BRIEF: Below are entries. Pull out all lines containing "Switch".

LISTED ENTRIES:
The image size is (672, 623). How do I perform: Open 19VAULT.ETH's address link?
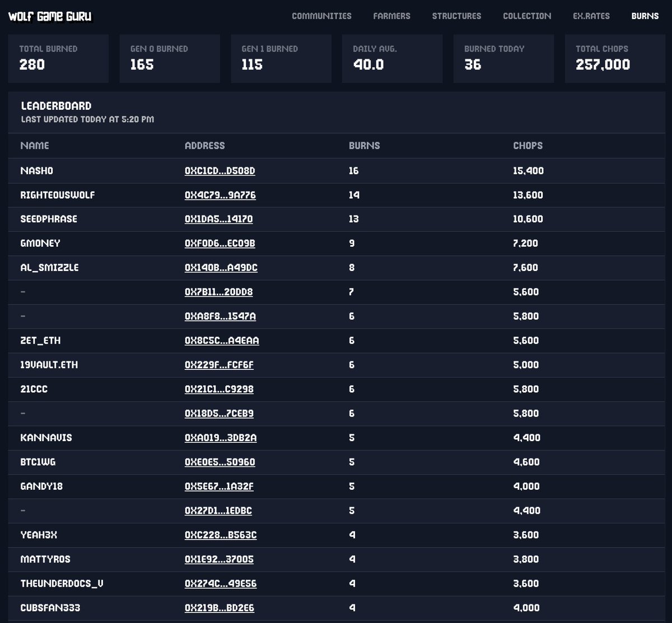tap(219, 365)
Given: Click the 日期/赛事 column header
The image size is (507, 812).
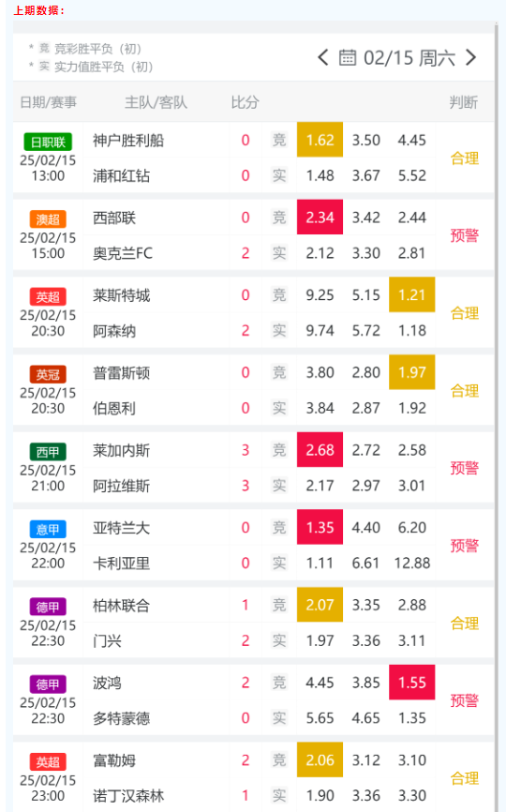Looking at the screenshot, I should [48, 102].
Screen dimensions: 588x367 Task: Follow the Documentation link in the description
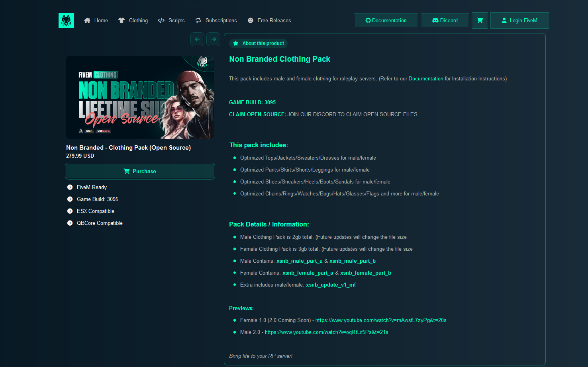(x=425, y=79)
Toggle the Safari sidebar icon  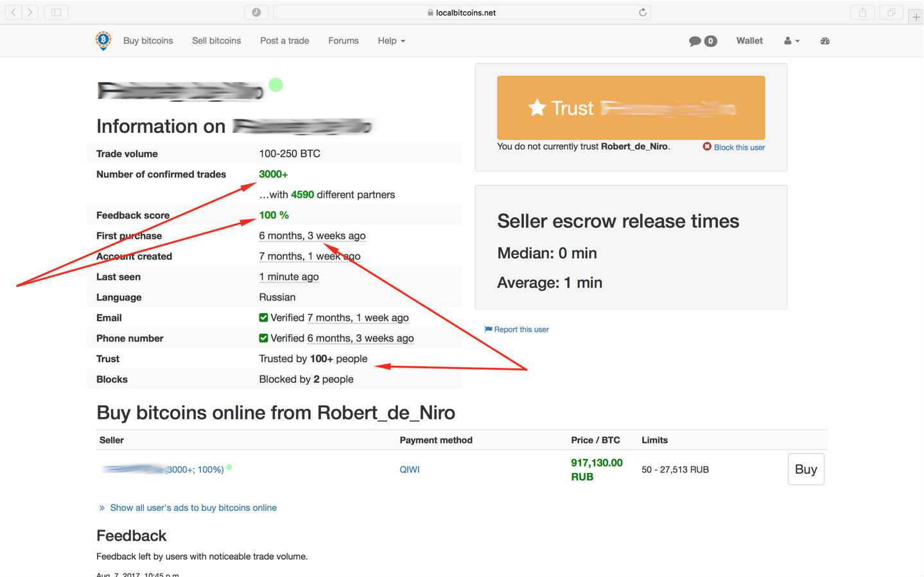click(x=57, y=12)
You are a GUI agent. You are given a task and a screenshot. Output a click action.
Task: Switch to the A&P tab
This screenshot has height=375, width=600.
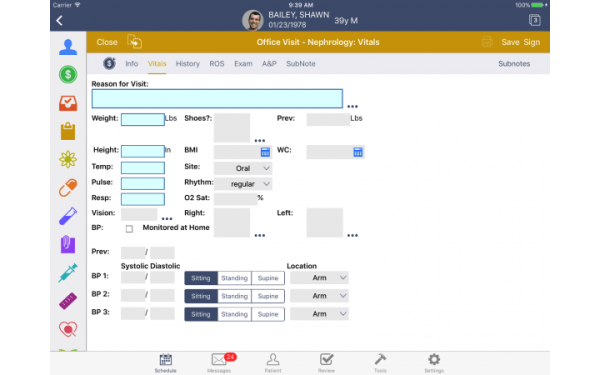269,64
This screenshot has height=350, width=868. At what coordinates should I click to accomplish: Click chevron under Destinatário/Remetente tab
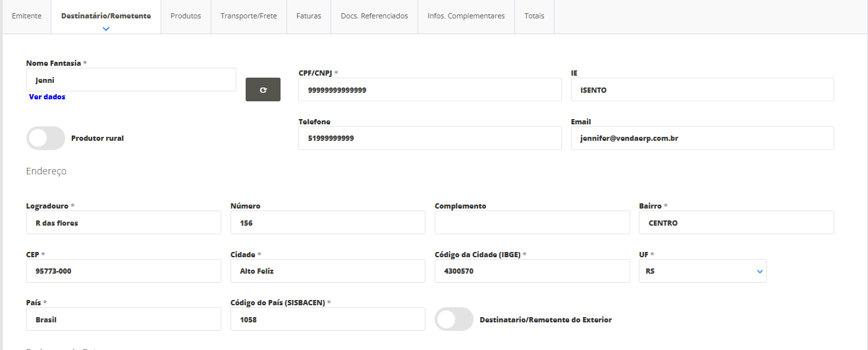(106, 28)

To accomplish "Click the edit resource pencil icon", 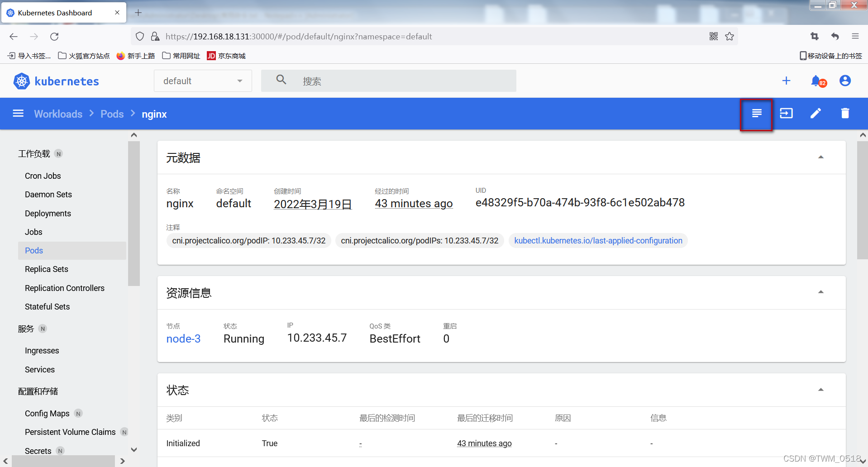I will coord(816,114).
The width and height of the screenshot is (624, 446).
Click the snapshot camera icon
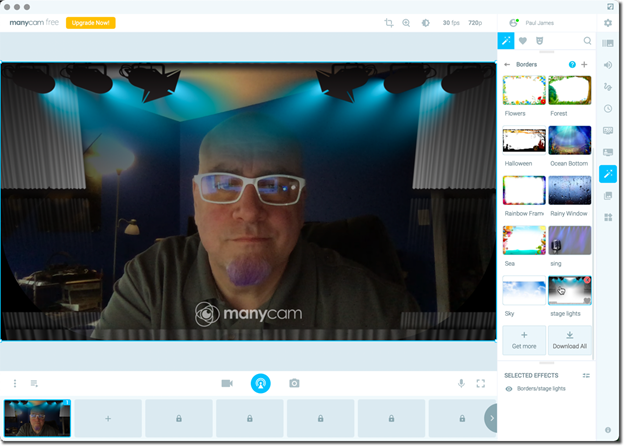coord(294,383)

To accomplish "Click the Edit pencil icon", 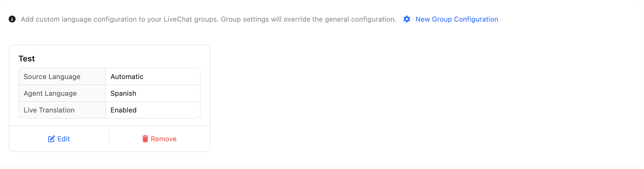I will (51, 139).
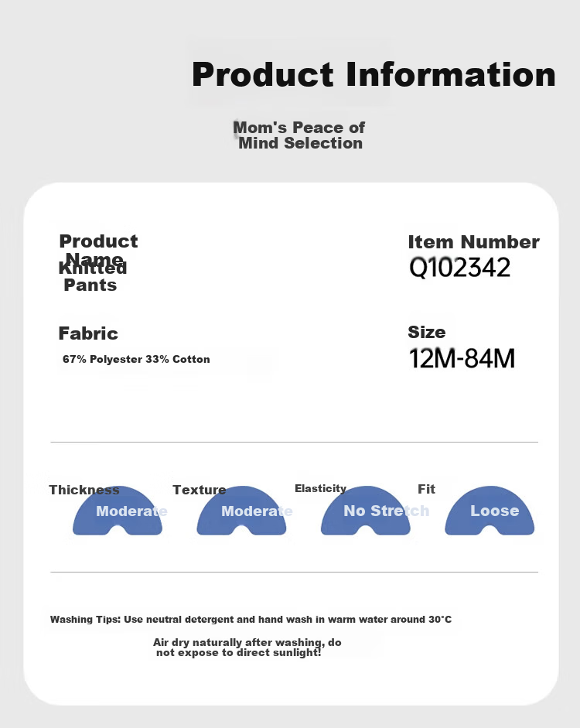Click the air dry naturally note
Screen dimensions: 580x728
pos(247,648)
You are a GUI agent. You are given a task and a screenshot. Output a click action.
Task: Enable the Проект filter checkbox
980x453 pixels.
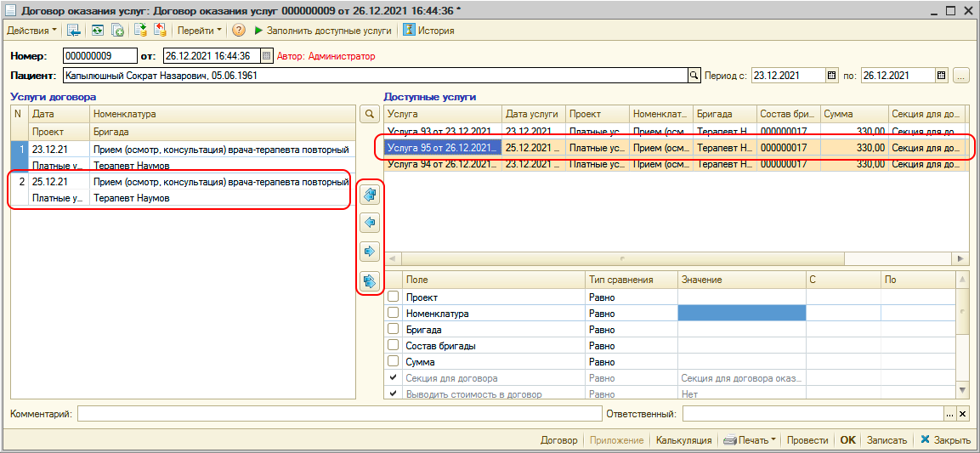393,297
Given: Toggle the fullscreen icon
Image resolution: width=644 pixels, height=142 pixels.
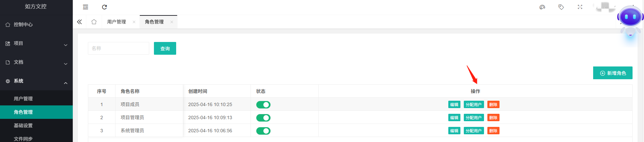Looking at the screenshot, I should tap(580, 7).
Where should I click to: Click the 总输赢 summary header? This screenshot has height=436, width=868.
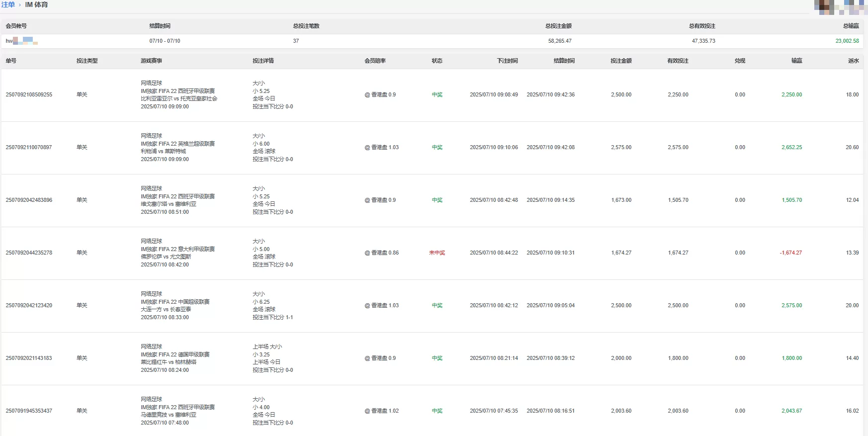coord(851,26)
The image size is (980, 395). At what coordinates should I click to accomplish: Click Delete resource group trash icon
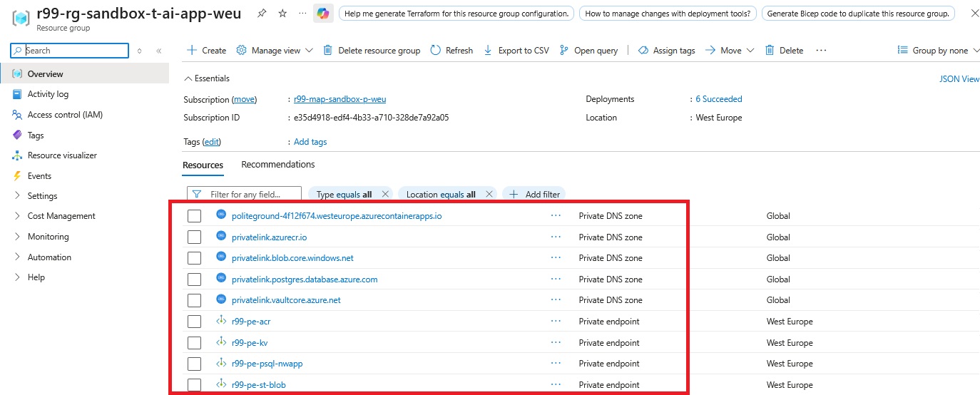pos(328,51)
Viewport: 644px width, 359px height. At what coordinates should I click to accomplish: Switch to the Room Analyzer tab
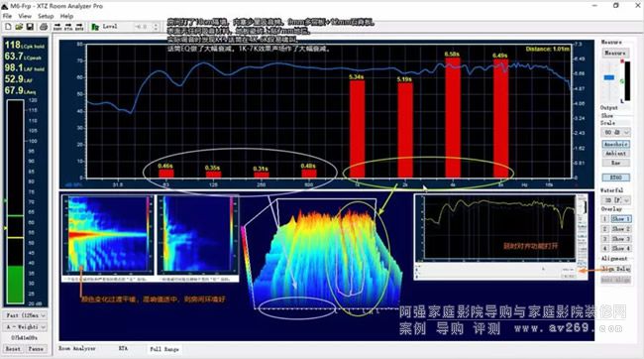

OUTPUT OF THE TASK:
Task: Switch to the A&P tab
Viewport: 644px width, 359px height. At what coordinates should I click to accomplish: Switch to the Room Analyzer tab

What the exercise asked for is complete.